Minister of Education Misir Mardanov, who also participated in the GUUAM summit, spoke in an interview with the independent Russian-language newspaper "Zerkalo" about agreements on education signed bbetwenn GUAM members states. He said that every country has a specific educational system, but as there are no actual differences in such educational subjects as physics, chemistry and mathematics, each country needs its own national program only for history and culture. He recalled that high-ranking U.S. officials also participated in the summit, adding that the United States paid great attention to the cooperation between the member states.

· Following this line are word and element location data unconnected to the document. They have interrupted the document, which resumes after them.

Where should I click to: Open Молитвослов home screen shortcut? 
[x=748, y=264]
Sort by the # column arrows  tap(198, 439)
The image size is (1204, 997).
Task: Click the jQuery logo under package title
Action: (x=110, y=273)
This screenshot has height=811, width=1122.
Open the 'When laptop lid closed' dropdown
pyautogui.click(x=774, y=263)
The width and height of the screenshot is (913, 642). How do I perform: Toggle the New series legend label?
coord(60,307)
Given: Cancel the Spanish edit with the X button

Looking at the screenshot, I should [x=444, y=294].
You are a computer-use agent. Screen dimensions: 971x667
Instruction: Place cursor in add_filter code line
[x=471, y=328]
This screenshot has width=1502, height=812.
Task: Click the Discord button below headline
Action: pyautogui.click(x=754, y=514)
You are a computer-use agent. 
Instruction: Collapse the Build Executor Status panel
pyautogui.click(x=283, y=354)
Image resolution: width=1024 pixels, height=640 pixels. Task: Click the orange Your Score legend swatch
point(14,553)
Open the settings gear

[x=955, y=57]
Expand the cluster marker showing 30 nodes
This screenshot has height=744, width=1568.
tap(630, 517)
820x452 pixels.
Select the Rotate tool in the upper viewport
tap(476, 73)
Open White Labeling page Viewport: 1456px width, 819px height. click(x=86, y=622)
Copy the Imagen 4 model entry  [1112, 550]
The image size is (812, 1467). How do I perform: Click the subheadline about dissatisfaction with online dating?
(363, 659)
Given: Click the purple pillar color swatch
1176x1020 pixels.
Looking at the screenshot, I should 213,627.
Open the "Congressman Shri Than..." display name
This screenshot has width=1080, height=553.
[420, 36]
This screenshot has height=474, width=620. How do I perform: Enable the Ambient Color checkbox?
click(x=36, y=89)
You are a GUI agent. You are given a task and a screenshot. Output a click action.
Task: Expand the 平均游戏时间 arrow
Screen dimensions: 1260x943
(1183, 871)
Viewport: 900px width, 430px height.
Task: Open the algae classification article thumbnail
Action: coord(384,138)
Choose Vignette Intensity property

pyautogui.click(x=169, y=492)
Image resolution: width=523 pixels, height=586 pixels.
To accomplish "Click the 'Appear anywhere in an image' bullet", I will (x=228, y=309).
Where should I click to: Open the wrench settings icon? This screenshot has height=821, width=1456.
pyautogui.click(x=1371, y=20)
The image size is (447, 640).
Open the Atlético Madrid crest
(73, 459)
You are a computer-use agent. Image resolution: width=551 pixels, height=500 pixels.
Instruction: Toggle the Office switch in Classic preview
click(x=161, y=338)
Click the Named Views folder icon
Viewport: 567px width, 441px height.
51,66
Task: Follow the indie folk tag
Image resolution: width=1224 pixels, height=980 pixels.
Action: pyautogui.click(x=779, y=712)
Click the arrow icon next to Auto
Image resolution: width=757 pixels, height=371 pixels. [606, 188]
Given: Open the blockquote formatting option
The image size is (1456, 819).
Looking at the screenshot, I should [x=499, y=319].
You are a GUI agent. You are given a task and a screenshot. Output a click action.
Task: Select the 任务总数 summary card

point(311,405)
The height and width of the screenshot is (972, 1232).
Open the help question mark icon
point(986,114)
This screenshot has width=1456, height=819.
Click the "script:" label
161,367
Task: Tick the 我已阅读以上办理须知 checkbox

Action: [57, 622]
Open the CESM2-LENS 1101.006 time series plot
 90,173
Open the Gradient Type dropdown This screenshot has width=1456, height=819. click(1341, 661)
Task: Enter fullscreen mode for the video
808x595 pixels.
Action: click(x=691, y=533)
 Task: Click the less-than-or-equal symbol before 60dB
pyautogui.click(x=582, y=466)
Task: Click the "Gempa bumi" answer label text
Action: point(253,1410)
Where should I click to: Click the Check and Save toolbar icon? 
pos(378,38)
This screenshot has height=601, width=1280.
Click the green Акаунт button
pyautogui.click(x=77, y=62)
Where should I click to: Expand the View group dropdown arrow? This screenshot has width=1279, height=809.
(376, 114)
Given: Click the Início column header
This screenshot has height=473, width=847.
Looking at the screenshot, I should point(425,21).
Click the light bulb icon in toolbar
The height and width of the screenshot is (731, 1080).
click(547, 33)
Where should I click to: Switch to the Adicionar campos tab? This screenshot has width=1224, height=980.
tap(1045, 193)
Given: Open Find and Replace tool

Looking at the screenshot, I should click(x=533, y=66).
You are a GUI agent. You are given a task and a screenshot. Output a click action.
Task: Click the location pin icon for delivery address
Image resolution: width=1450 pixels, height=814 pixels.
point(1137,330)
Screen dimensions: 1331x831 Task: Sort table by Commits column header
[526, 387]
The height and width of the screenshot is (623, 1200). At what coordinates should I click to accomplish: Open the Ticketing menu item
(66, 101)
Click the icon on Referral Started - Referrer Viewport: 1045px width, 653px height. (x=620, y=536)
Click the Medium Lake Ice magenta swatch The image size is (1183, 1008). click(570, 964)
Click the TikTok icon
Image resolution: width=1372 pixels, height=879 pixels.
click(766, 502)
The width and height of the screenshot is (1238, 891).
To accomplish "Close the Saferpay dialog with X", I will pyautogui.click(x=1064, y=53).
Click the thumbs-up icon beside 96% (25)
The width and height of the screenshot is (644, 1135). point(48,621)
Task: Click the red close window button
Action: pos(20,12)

Mahir Hamzeoglu in the article "The increase in wages will cost $80 million" in the independent newspaper "Khalg Jebhesi" says that salaries in some fields financed from the state budget have been increased. Hamzeoglu writes that after benefiting from high oil prices, the government is now raising salaries. But he notes that the current increases in salaries and pensions present a risk for the future. The current increase in salaries and pensions is based on the oil factor, rather than a strong economic base. Should the world oil price drop to $12-15 per a barrel as it was in 1998, the country's budget will face a 30% deficit. In this case, the government will be forced either to spend money from the Oil Fund or appeal to the International Monetary Fund (IMF) for a loan in order to make up the deficit.

Farid in the article "Any bacterium and microbe can be met in the Kur" in the independent newspaper "Uch Nogta" points out that the ecological situation of both the Kur and Araz rivers--which are considered to be the country's two giant water sources--has reached a dangerous level. Armenians continue deliberately to discharge poisonous substances into the Araz, and as a consequence using this river's water has become dangerous. Although this question has been repeatedly raised with international organizations, there is no concrete result. Even the Parliamentary Assembly of the Council of Europe (PACE) has issued a special statement on the matter. Farid writes that the ecological situation of the Kur is not satisfactory either. But this river is polluted by Georgians. Although Georgia's capital, Tbilisi--which is situated on the Kur--occupies only 0.5% of the country's territory, it contains one fifth of the population and one third of all industrial production. Therefore, the risk of pollution has increased greatly.

In an interview with the government newspaper "Khalg," Sadai Agababev, an official from the Ministry of Agriculture, said that some purposeful agricultural undertakings have affected the production of cultivated plants. Growth is observed in the sphere of cotton planting.

Under the headline "The Azerbaijani government buys wheat," the opposition newspaper "Hurriyyet" points out that the Ministry of Economic Development is now negotiating the import of 200,000 tons of wheat at a reasonable cost. This is done in order to prevent flour and bread from rising in price. In comparison with the previous three months, in April the price for the main kinds of flour rose from 850-900 manats per a kilogram to 1,200-1,300 manats. Thanks to the government's measures the situation has normalized. The newspaper writes that as long ago as April the Turan news agency reported the radical rise in flour prices, but at that time the government stated that there was no need for concern or to import of wheat. According to experts' calculations, on average 60,000 tons of flour is used every month in Azerbaijan.